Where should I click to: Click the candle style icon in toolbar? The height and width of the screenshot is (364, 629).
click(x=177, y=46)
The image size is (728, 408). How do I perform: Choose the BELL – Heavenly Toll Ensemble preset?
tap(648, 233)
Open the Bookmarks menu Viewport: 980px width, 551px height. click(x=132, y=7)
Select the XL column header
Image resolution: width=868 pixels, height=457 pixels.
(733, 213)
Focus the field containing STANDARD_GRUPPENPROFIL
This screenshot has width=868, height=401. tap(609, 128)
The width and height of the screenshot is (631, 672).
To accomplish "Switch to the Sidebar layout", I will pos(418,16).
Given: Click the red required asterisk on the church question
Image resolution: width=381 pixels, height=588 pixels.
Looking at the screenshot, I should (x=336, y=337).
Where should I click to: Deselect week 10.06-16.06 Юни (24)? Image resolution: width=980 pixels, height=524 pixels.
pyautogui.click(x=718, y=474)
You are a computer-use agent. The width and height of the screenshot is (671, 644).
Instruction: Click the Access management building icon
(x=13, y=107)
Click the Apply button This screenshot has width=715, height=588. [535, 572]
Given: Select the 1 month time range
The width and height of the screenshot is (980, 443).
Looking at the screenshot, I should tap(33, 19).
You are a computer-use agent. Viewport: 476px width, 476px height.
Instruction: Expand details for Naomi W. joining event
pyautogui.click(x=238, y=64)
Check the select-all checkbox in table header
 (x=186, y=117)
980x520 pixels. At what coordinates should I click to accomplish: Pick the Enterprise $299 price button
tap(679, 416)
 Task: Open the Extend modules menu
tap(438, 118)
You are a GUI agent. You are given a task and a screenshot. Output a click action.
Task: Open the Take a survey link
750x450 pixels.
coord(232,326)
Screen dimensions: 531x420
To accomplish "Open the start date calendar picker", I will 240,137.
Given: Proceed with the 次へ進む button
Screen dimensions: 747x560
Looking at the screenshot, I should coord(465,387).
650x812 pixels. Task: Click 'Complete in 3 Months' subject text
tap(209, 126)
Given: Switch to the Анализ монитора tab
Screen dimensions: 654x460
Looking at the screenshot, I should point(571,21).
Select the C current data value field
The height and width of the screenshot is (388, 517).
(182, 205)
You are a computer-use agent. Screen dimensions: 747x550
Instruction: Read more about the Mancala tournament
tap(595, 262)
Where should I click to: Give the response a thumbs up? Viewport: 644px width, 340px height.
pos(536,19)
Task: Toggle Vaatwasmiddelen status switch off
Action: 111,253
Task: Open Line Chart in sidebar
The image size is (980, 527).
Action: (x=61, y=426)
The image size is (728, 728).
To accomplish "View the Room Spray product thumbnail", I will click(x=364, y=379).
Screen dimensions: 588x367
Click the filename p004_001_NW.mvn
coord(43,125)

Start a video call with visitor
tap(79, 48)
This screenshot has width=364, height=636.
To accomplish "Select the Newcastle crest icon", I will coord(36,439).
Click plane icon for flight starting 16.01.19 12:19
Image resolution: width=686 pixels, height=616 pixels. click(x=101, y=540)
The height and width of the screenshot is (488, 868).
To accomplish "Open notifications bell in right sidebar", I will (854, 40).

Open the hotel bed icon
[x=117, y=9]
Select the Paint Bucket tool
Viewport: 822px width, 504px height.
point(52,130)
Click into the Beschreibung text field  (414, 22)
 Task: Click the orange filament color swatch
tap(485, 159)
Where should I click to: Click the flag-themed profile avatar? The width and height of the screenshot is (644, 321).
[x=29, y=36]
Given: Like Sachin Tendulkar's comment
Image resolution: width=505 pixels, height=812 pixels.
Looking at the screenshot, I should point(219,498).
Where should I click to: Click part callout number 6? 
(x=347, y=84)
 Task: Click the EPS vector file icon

-.-.-

[Your instructions] Output must be limited to the lines beginning with the one that contains "Start a video call with visitor" and ending with the last line of the entries, reproduced exactly.

[Solution for this problem]
Start a video call with visitor
tap(79, 48)
This screenshot has width=364, height=636.
To accomplish "Select the Newcastle crest icon", I will coord(36,439).
Click plane icon for flight starting 16.01.19 12:19
Image resolution: width=686 pixels, height=616 pixels. click(x=101, y=540)
The height and width of the screenshot is (488, 868).
To accomplish "Open notifications bell in right sidebar", I will (854, 40).

Open the hotel bed icon
[x=117, y=9]
Select the Paint Bucket tool
Viewport: 822px width, 504px height.
point(52,130)
Click into the Beschreibung text field  (414, 22)
 Task: Click the orange filament color swatch
tap(485, 159)
Where should I click to: Click the flag-themed profile avatar? The width and height of the screenshot is (644, 321).
[x=29, y=36]
Given: Like Sachin Tendulkar's comment
Image resolution: width=505 pixels, height=812 pixels.
Looking at the screenshot, I should point(219,498).
Where should I click to: Click part callout number 6? 
(x=347, y=84)
 Task: Click the EPS vector file icon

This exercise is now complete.